We greatly appreciate your time and effort in evaluating our submission. If there are any remaining questions or if further clarification would be helpful, please feel free to reach out to us before the discussion concludes. Thank you once again for your valuable feedback and engagement.
Best regards,
The authors
We thank all reviewers for their time, effort, and valuable feedback, and we are looking forward to the follow-up replies to our responses. We appreciate the recognition of the novelty and innovation of our approach, particularly the use of Large Language Models as an expert to enhance graph learning for disease progression modelling (erUT, YR4J, Pz9o). We also value the positive feedback on the clarity of our background information, clear mathematical framework, and comprehensive analysis, covering prompt ablation, synthetic data, different contexts (both data-driven and mechanistic), and model convergence (Pz9o). In response to the constructive critiques, we have made several improvements to the manuscript, addressing concerns across clarity, methodology, and experimental rigour. Key updates include:
1. Small Dataset Concerns (Kk5d, YR4J, Pz9o):
-
Contextualized our sample size within field standards, citing comparable recent studies using similar or smaller cohorts
-
Explained how our framework addresses sparse data challenges through:
- Simple parameterisation in mechanistic models
- LLM-derived constraints reducing parameter count
- The construction of long-term trajectories from irregular, sparse and limited snapshots is the precise contribution of our proposed framework to address such a problem.
2. Experiments for Graph Validity and Model Comparison:
- Included 3-fold cross-validation results in Tables 1 and 2. (erUT, Pz9o).
- Clarified the experiments had been included in our initial submission, including the comparison with Bellot et al. (2021) in Table 2, validating the LLM graph by comparing it with the existing biological graphs (Appendix A.3) and other baseline models of graph inference for time series (Appendix A.1) (erUT).
- Added more results using the mixture of LLM in Table 2 (erUT).
- Emphasized how LLM constraints improve graph stability and reduce overfitting in mechanistic and data-driven models. Added Figure 3, showing that the initial methods without expertise provide different graph inference outcomes. (Kk5d, Pz9o).
3. Clinical Application:
- Clarified the clinical applicability of the proposed framework, particularly in disease staging and mechanistic insights into tau propagation.

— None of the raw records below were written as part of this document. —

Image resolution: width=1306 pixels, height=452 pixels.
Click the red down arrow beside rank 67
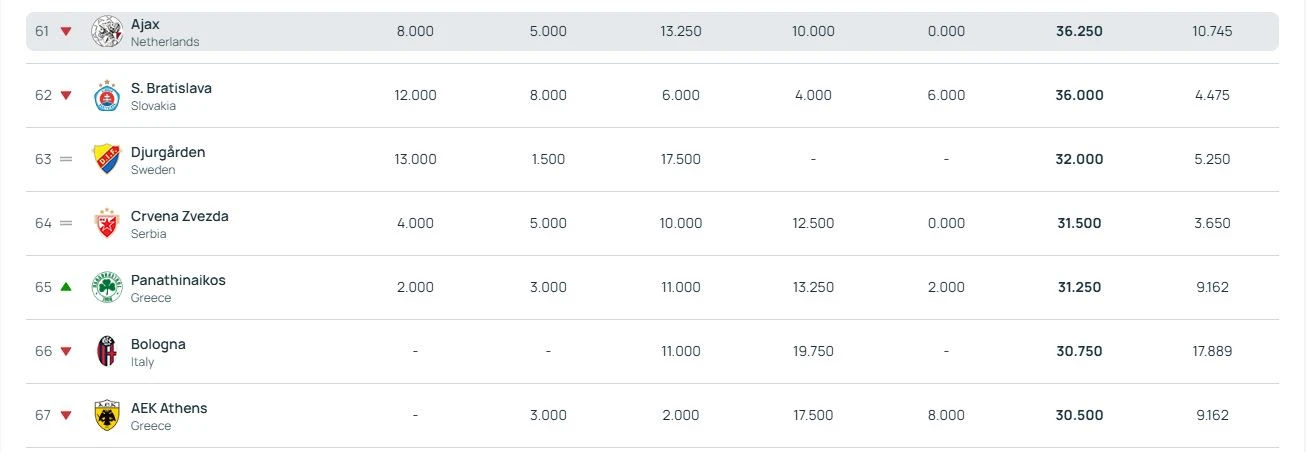tap(66, 416)
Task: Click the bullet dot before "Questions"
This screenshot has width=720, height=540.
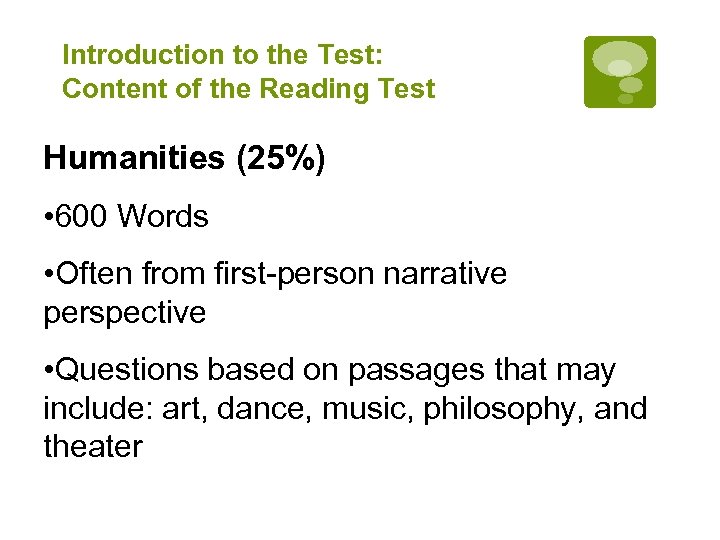Action: coord(49,371)
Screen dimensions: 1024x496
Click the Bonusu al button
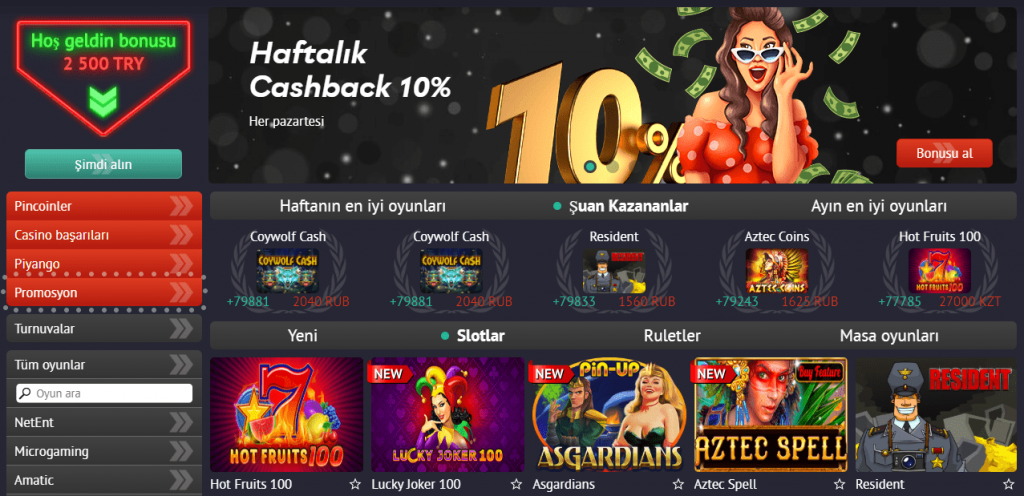[x=944, y=153]
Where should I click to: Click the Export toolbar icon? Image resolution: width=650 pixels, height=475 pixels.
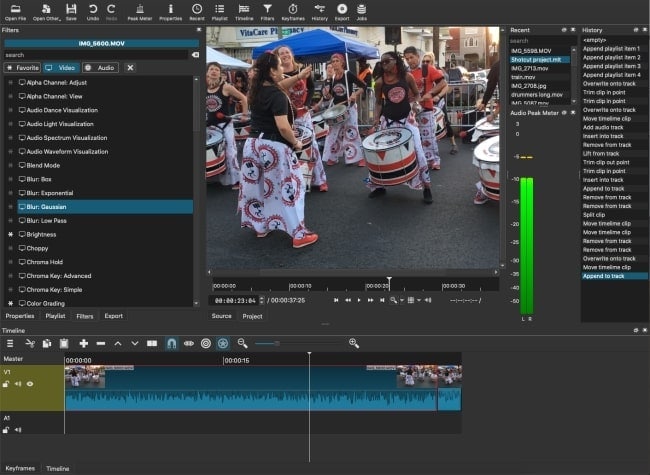click(x=342, y=11)
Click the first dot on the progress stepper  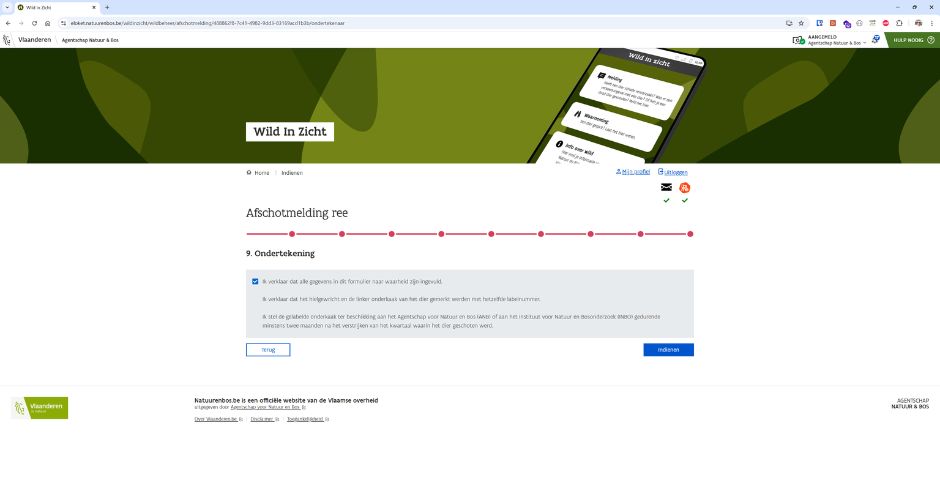(x=249, y=234)

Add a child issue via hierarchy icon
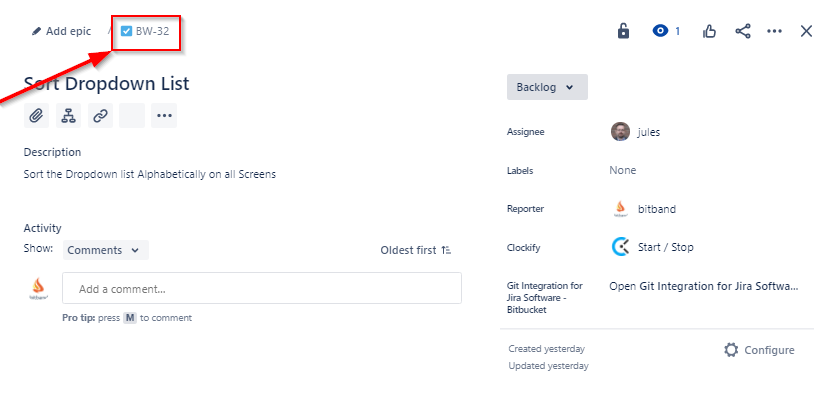click(68, 116)
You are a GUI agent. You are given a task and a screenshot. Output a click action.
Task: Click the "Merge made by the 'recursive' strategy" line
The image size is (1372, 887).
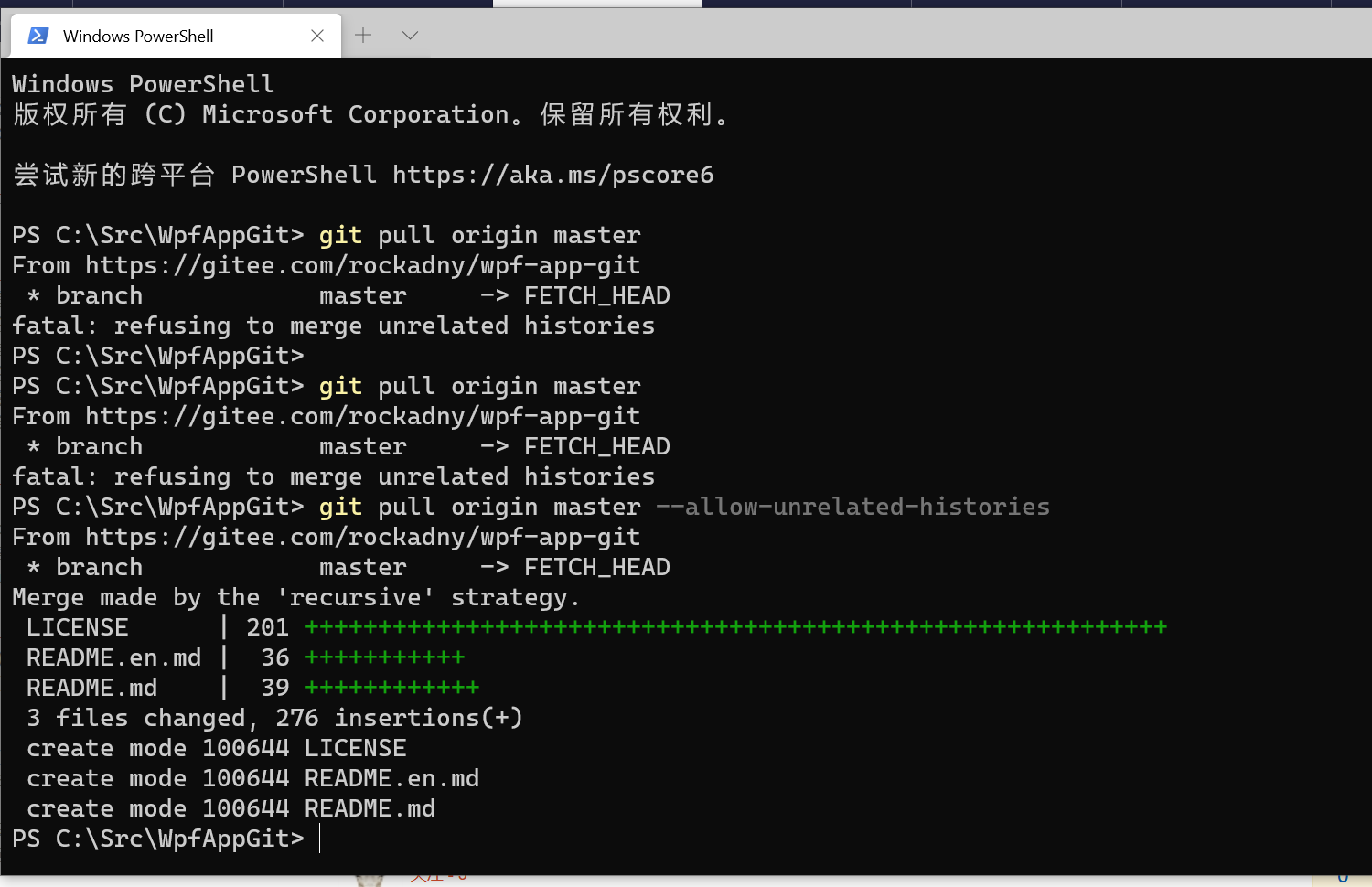tap(296, 597)
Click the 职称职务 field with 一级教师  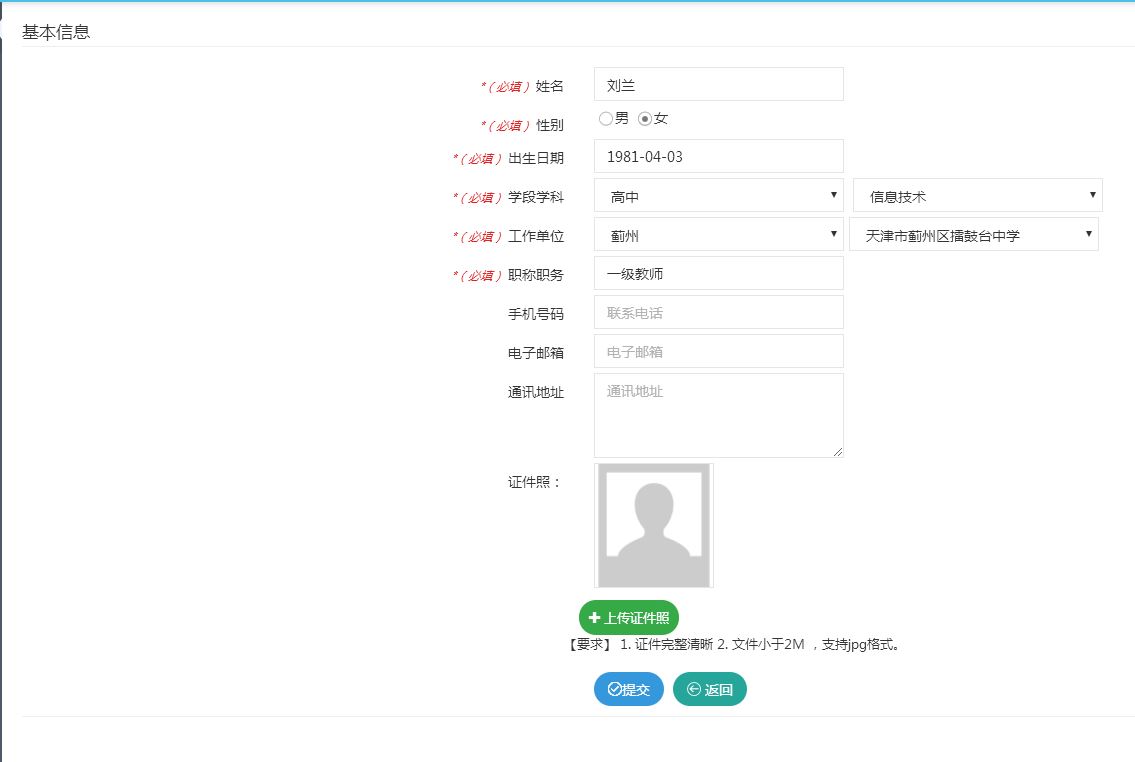[718, 274]
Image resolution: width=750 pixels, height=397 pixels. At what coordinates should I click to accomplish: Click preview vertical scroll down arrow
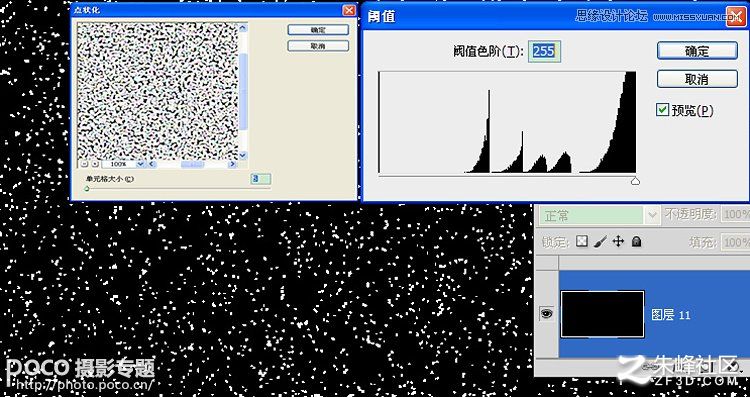point(242,155)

Figures 9 and 10 were added to describe the disease staging and quantitative visualization of predicted disease patterns in Appendix A.5, with a discussion on practical applications in disease staging and diagnosis.
- Referenced recent reviews highlighting improving connectome accuracy and understanding as a key challenge and explained how we improve graph inference and interpretation using LLMs. (erUT, Kk5d).
4. Clarified the Motivation for using LLM (Kk5d)
- Cited recent publications validating LLM applications in brain research and LLMs' unique capabilities in integrating multi-modal brain data and analysing brain-behaviour relationships and network dynamics.
- Explained how expertise from LLMs addresses limitations of both mechanistic models (combining multi-modal connectomes to obtain high accuracy and fewer learnable parameters) and data-driven approaches (enhancing both identifiability and interpretability with faster and smoother convergence)
- Emphasized that our goal is to improve the graph component in existing models, which has been a known limitation waiting to be solved, mentioned by several nature neuroscience review papers.
- Explained the advantages of LLM compared with traditional knowledge graph
5. Manuscript Clarity:
- Enhanced logical flow and definitions in Tables 1 and 2 (erUT, YR4J).
- Added detailed explanations and corrected typos and unclear notation (YR4J, Pz9o).
We hope these enhancements address the reviewers’ feedback and further highlight the rigor and applicability of our work. We thank the reviewers again for their constructive insights and the AC for considering our submission. Any further discussion from the reviewers would be highly appreciated.
In my opinion, this work is pre-mature and lacks a clear biological motivation. The clinic benefit is not clear either. Not sure LLM can generate new knowledge that is biologically meaningful. There is no metric to evaluate new "findings". Our current understanding on AD/ADRD is still very limited. With that being said, it might be too early to apply LLM. My suggestion is that LLM might be useful in some well-controlled studies (targeting specific cohorts) instead of the whole field.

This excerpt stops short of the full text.